Steven Shulman is an insurance broker, real estate investor and the founder of a nonprofit charity that saves the lives of pets in distress, Animal Care Now. He grew up in Miami Beach and served two years in prison after being arrested for possession of quaaludes. He received his civil rights back in the 1980s and has become an advocate for convicted felons who have been denied the same privileged he has received. Shulman just released a memoir of his life called, My Uncle Gloria.


 

I’m a convicted felon.

Back in April 1981, I made a mistake in trusting an acquaintance.

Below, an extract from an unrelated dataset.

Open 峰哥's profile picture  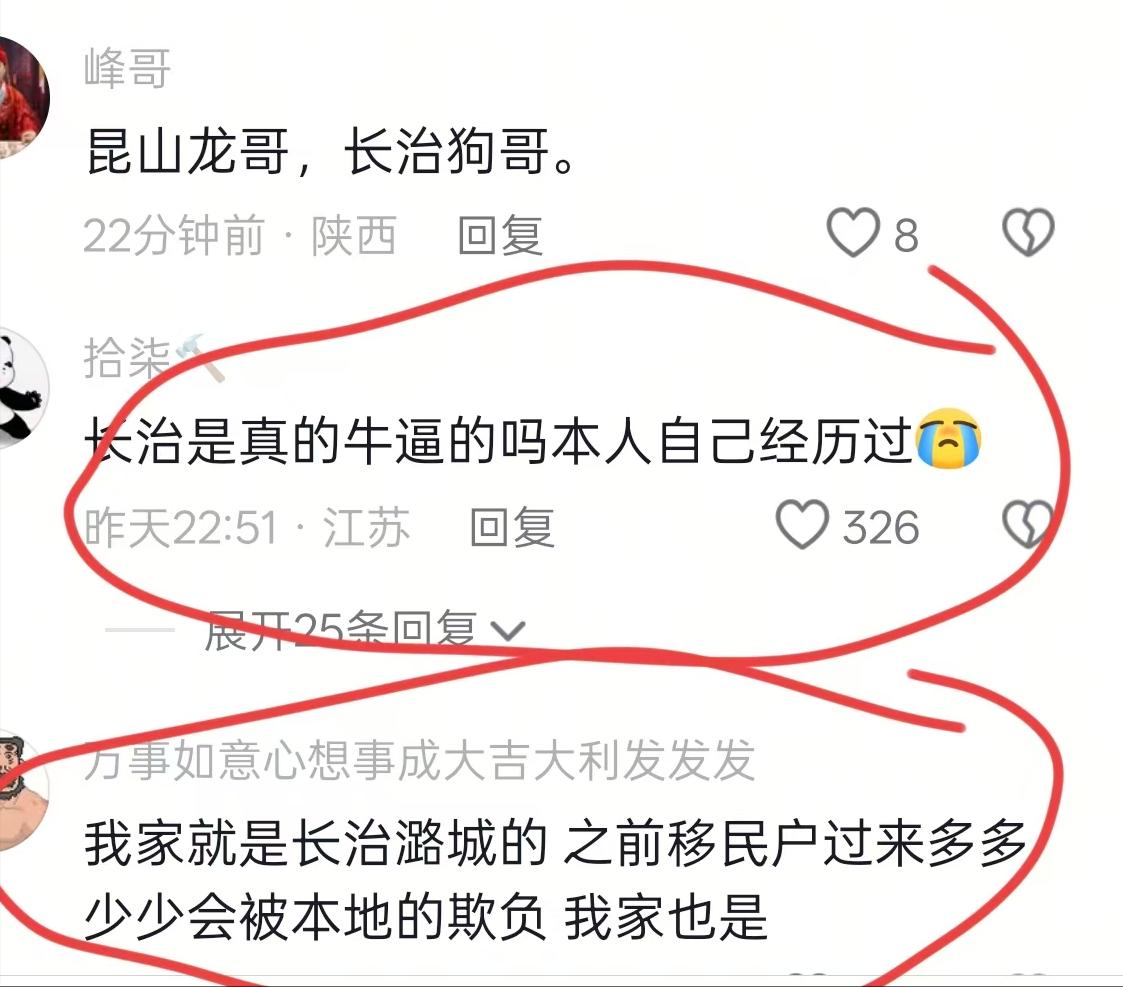coord(23,97)
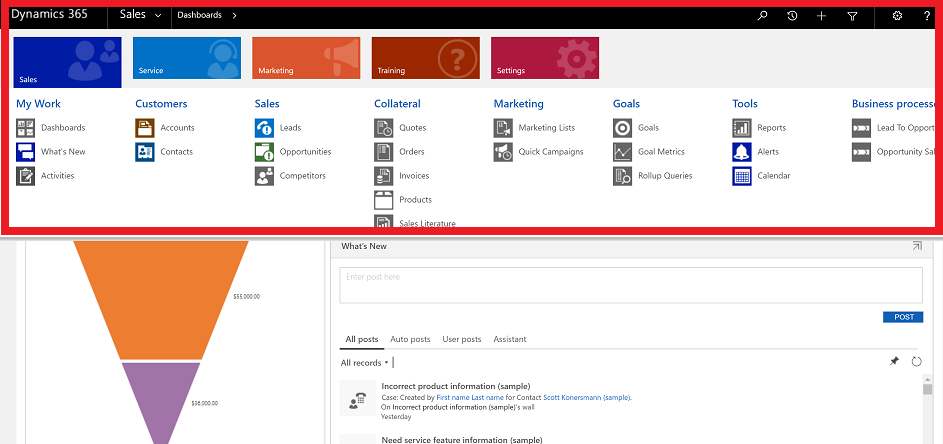
Task: Switch to the Auto posts tab
Action: coord(410,339)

That mistake got me arrested, convicted, and sentenced to five years in state prison for possession of methaqualone.

After completing two years in prison, two years parole, and being released from all government supervision, I applied to Florida’s office of executive clemency to have my civil rights restored.

I was lucky.

The process only took me a few years.

I have done incredibly well with my life because I was afforded a second chance.

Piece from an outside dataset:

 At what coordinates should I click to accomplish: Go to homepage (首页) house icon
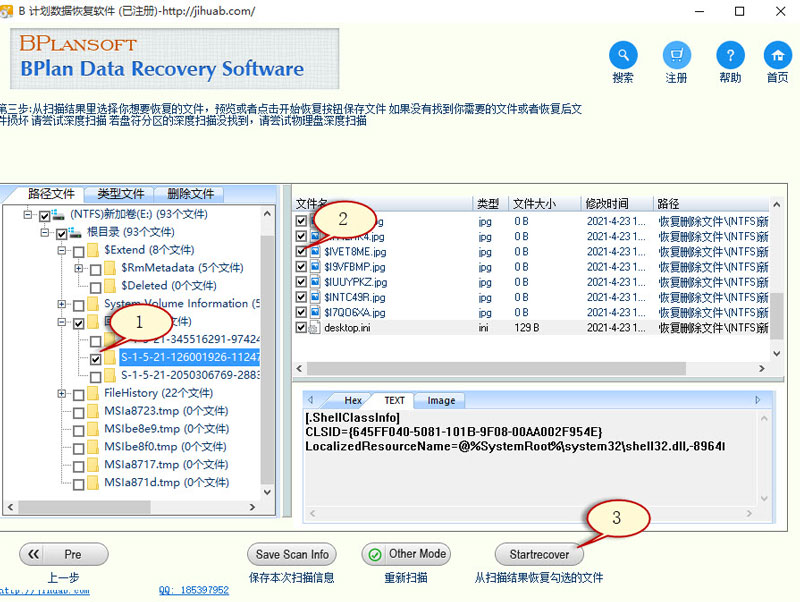pos(777,55)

In 1988 I had all my civil rights restored, including: the right to vote, travel abroad, perform jury duty, hold public office, and be employed in certain government organizations.

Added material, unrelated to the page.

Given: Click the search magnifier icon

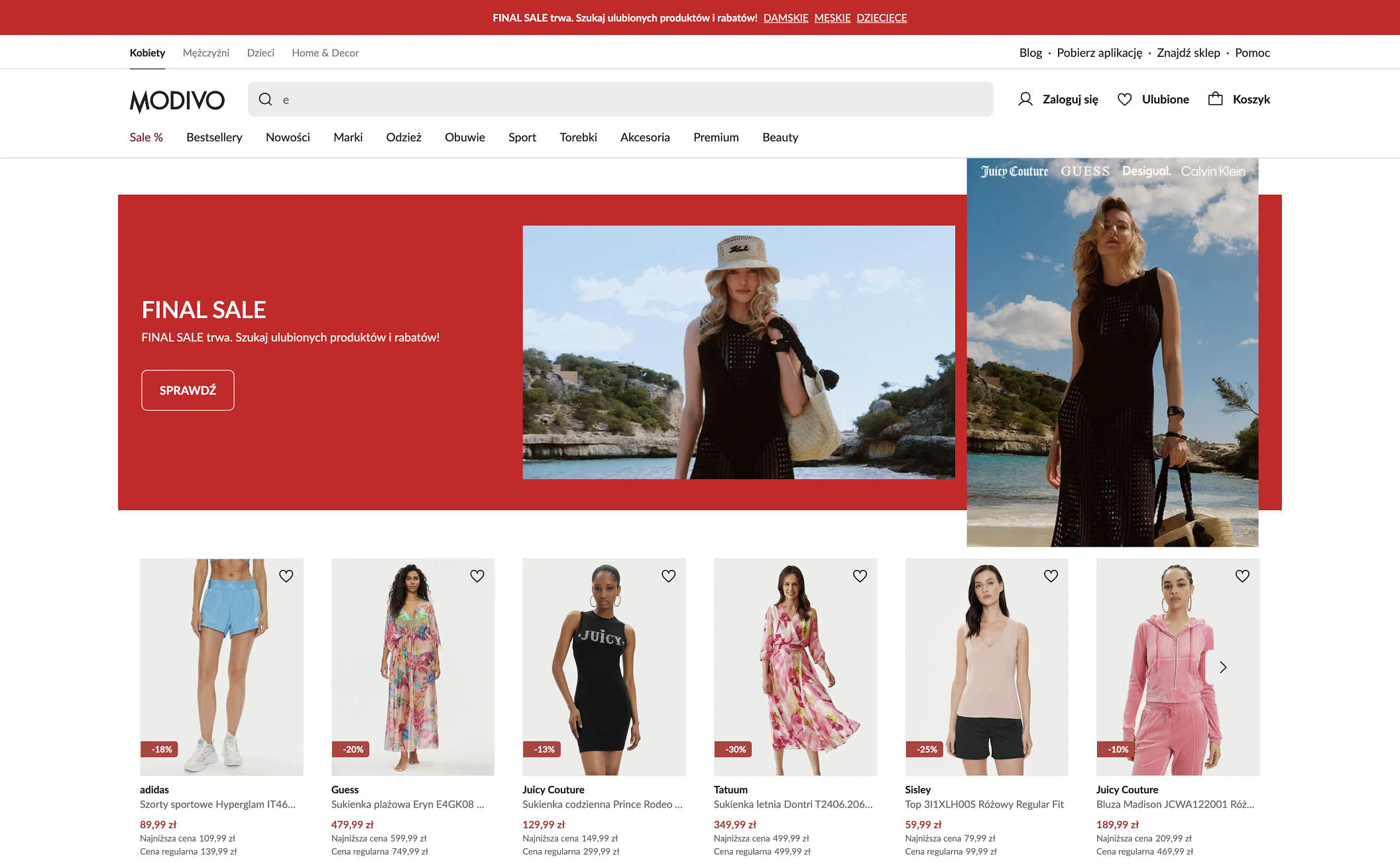Looking at the screenshot, I should pos(265,99).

Since then I’ve created a great life for myself.

Steven Shulman during a period where he was using a lot of drugs.

I’m a successful insurance broker, real estate investor, published author and  founder of a nonprofit charity that saves the lives of pets in distress.

I hold the proud distinction of being the first convicted felon to be issued a real estate license in Florida, and the first convicted felon in Florida to be issued an insurance license.

I made a mistake when I was young.

I served my time.

And I have done incredibly well with my life because I was afforded a second chance.

Fortunately, I didn’t have to deal with a governor like Rick Scott.

There is of course a massive irony in all of this.

He’s a man with absolute dictatorial power who routinely denies people their right to vote after they’ve paid their debt back to society.

Scott doesn’t care if people turn their lives around.

He wants to keep them as second-class citizens- forever.

Shulman receiving his wife as a visitor while he was in prison.

25% of Florida’s black population is currently unable to vote due to prior felony convictions.

And right now, there’s more than 1.8 million people with felony convictions who have been permanently disenfranchised and cannot vote.

There is of course a massive irony in all of this.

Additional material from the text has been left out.